When a company with a lot of capital decides to accumulate an asset, it can change the character of the asset’s performance by making supply tighter and creating a potential new buyer of dips.

That is now starting to happen for Chainlink (LINK 1.90%): On Tuesday, a real estate asset management company called Caliber reported its first purchase of the token for an undisclosed sum, and proposed a plan to keep buying it as part of a formal digital asset treasury program. If that program sticks, investors just got a new, visible, long-horizon holder in their corner. Here’s why that’s another reason to buy this token.

First, let’s examine in closer detail what Caliber actually did and what it plans to do.

In short, Caliber said that it had completed an initial purchase of Chainlink as a test and that it intends to build a substantial position through consistent purchases, funded by an equity line of credit, cash on its books, and sales of equity-based securities. The stated goals are long-term appreciation and the generation of a yield via staking. Presently, staking the token earns a yield of around 4.3% annually.

The new crypto treasury strategy is a centerpiece of Caliber’s digital asset push, as the company joins the crowd of businesses attempting to launch or rebrand themselves as crypto hoarders. If other corporate buyers show up for Chainlink, and they might, the market will need to coax existing holders to sell by offering higher prices.

For now, though, Caliber is the only such player specifically targeting it.

This new development slots neatly into Chainlink’s growing role at the intersection of blockchains and traditional finance, which is what’s generally responsible for generating demand for the token.

As an oracle coin, Chainlink’s main purpose is to provide smart contracts operating on blockchains with a trusted source for real-world data for everything from economic metrics to commodity prices and more. When banks building blockchain applications need a way to import such data, they can do so using Chainlink.

On the supply side, Chainlink’s token economics feature a total supply of 1 billion, about 680 million of which are circulating today. Scheduled supply releases are currently approximately 7% of total supply per year. So, investors can easily gauge how new issuance compares with new demand from long-term accumulators, assuming they reveal the sizes of their purchases. Caliber has not yet done that, which makes it hard to speculate about any price impact from its strategy for now.

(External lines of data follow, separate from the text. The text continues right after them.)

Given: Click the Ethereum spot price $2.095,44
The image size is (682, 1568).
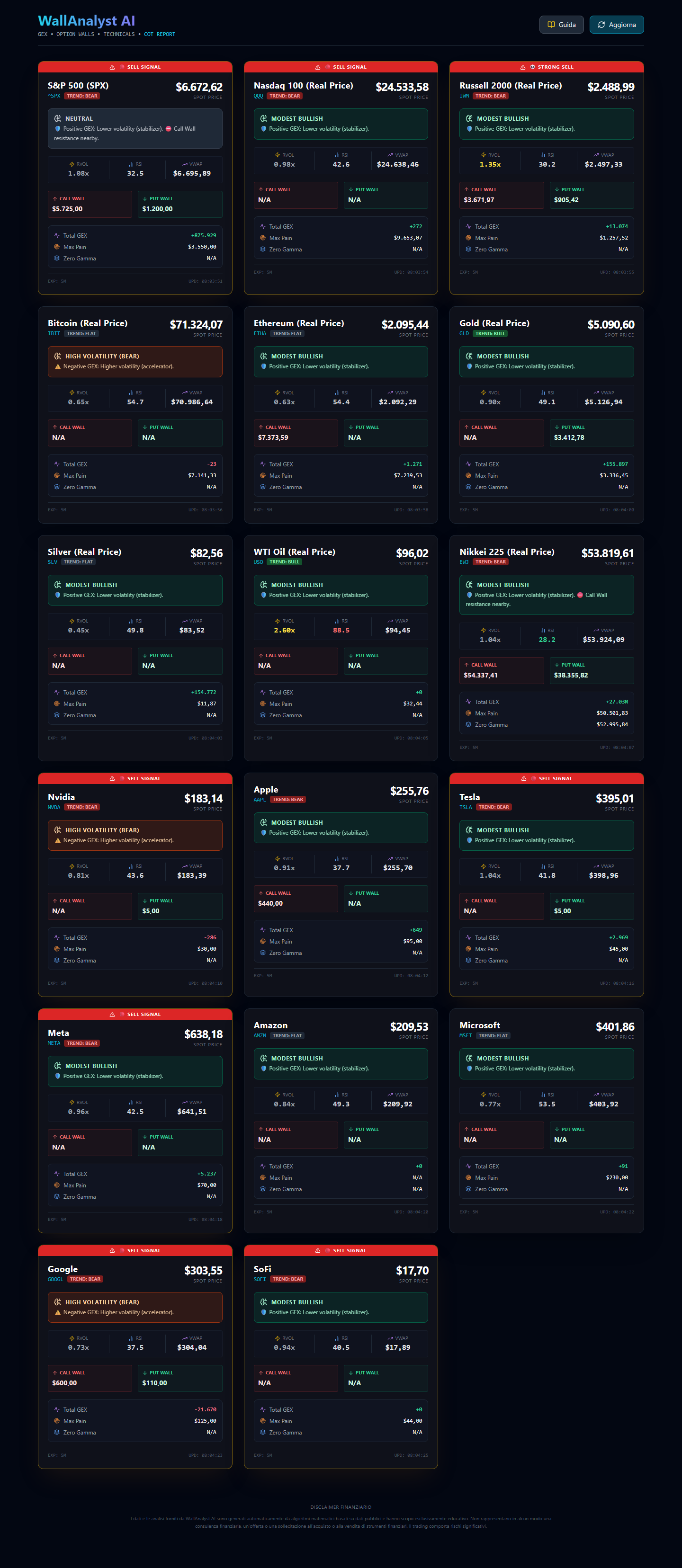Looking at the screenshot, I should [x=404, y=325].
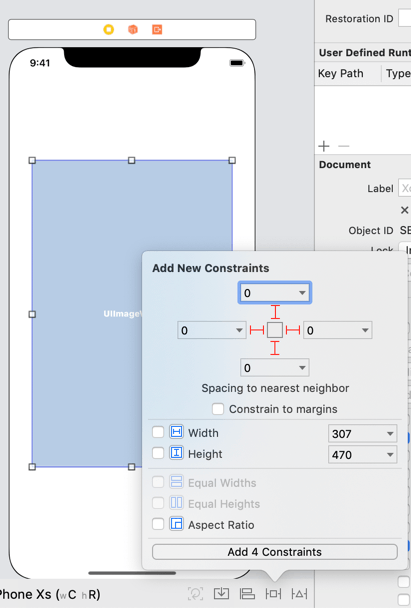
Task: Click the yellow View Controller icon
Action: point(109,29)
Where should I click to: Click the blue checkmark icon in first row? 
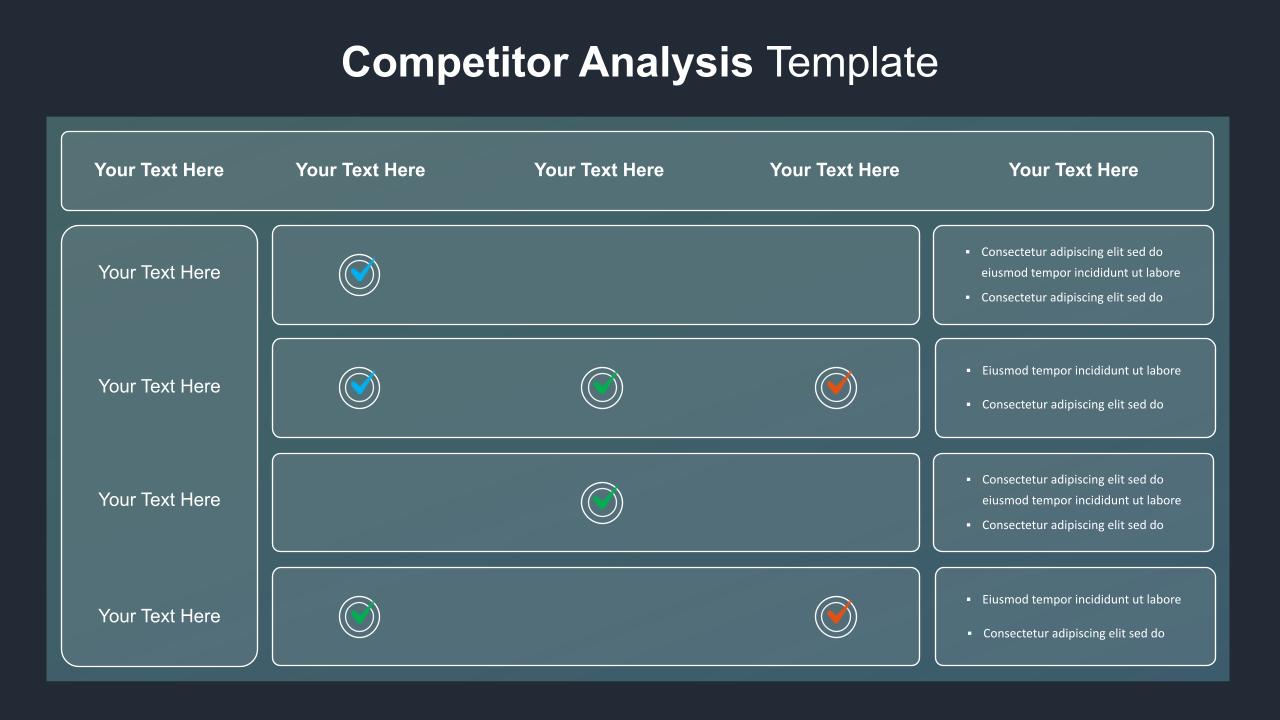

For the float to tighten (which would tend to boost prices), the pace of investors accumulating and staking Chainlink would need to exceed the pace at which new tokens enter circulation. Corporate treasuries’ enthusiasm can become fickle if their access to credit or accounting rules change, but the takeaway here is that a new influx of regular demand for Chainlink will be unambiguously positive for the token, even if it is still unclear precisely how positive it will be.

Even with those caveats, the foundation of a new buyer cohort is a meaningful step forward for the token’s investment thesis because it denotes significant progress in the asset’s maturation from an altcoin to a crypto major. In other words, if Caliber and a few peers start buying it on a schedule, Chainlink’s profile shifts from being an up-and-coming token to a mainstream cryptoasset that’s owned by institutions. Such assets tend to attract more conservative capital over time.

For investors, Caliber’s digital asset treasury move is thus another reason to buy Chainlink. Keep an eye out for any evidence of recurring corporate purchases, or for newly announced institutional pilot programs that use Chainlink’s platform maturing into actual production programs.